### What you will do
Using the text on the Ace Cafe below, mark each statement yes or no, quoting the words from the text that settle it: (a) The Ace opened in 1938. (b) The cafe was rebuilt in 1959. (c) The air-cooled VW night falls on the first Tuesday of each month.

──────── Source text ────────

The Ace Cafe London is a former transport cafe in Stonebridge, north west London, England, which has been extensively redeveloped becoming a functions and entertainment venue. The Ace was opened in 1938 to accommodate traffic on the new North Circular Road. Because the cafe was open 24 hours a day, it started to attract motorcyclists. It became popular with the Ton Up Boys in the 1950s and the Rockers in the 1960s. The cafe was rebuilt in 1949 after being destroyed in a World War II air raid. The building is close to the Willesden railway marshalling yard, target of the raid. Events in the post-war environment made the Ace a success: the emergence of the teenager; increase in traffic; and the British motorcycle industry at its peak. Many young people started to meet at the cafe with their motorcycles and listen to rock'n'roll. Many bands and motorcycle enthusiast groups formed there. Today the Ace Cafe still attracts bikers, but the current owner Mark Wilsmore caters for many varied tastes and there is something going on every night of the week. From Hot Rods to Harley's, Kit Cars to Classics and of course air-cooled VW's. Check out the Ace Café website for more information on whats happening, and when:
The third Tuesday of each month is the air-cooled VW night, so I arranged to meet Kevin and Sam, both fellow Outcast VW Club members and have a drive into the outskirts of London. Kevin and Sam went in Kevin's Beetle trial and I took my 1969 bay window.
As you enter the Ace car park you are directed
where to park depending on what vehicle you
are driving. Once parked up I made my way to
the Beetle line up and this lovely blue '72 Bug
was parked up right outside the entrance door
to the cafe.

──────── Provided records ────────

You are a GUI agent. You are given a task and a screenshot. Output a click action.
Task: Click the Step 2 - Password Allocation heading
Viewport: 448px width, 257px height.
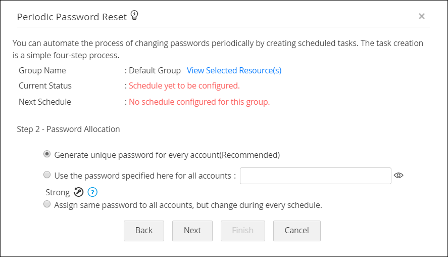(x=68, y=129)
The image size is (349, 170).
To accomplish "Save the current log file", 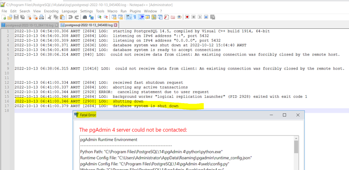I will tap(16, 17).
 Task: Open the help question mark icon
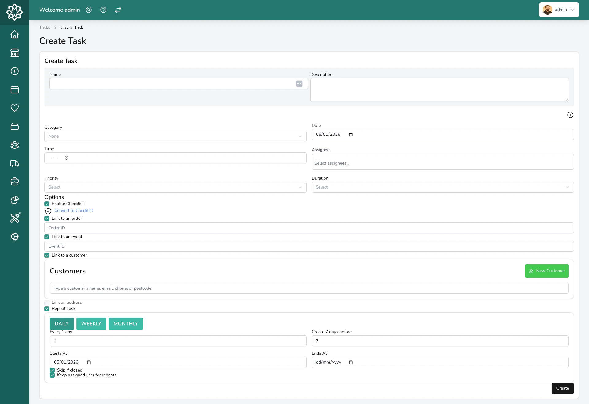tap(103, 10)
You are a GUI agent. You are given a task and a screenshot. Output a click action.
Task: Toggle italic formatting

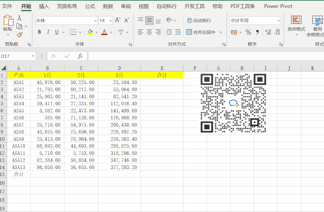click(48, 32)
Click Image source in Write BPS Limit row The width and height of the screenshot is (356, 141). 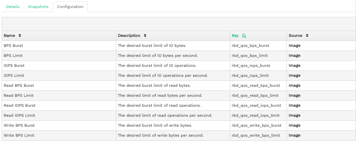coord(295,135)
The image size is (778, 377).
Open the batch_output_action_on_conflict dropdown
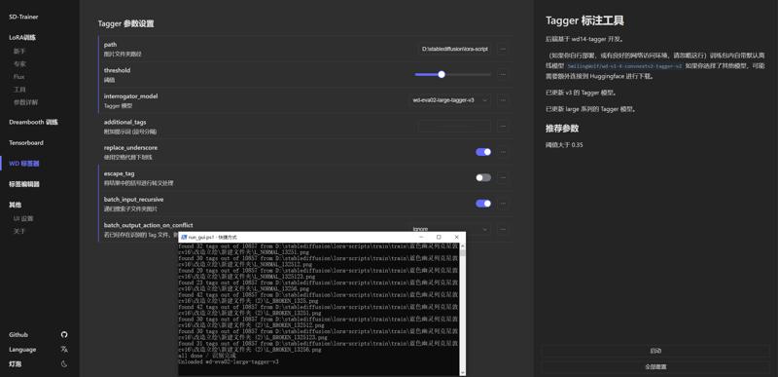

────────

### In response
(a) Yes: "The Ace was opened in 1938 to accommodate traffic on the new North Circular Road."
(b) No: "The cafe was rebuilt in 1949 after being destroyed in a World War II air raid."
(c) No: "The third Tuesday of each month is the air-cooled VW night"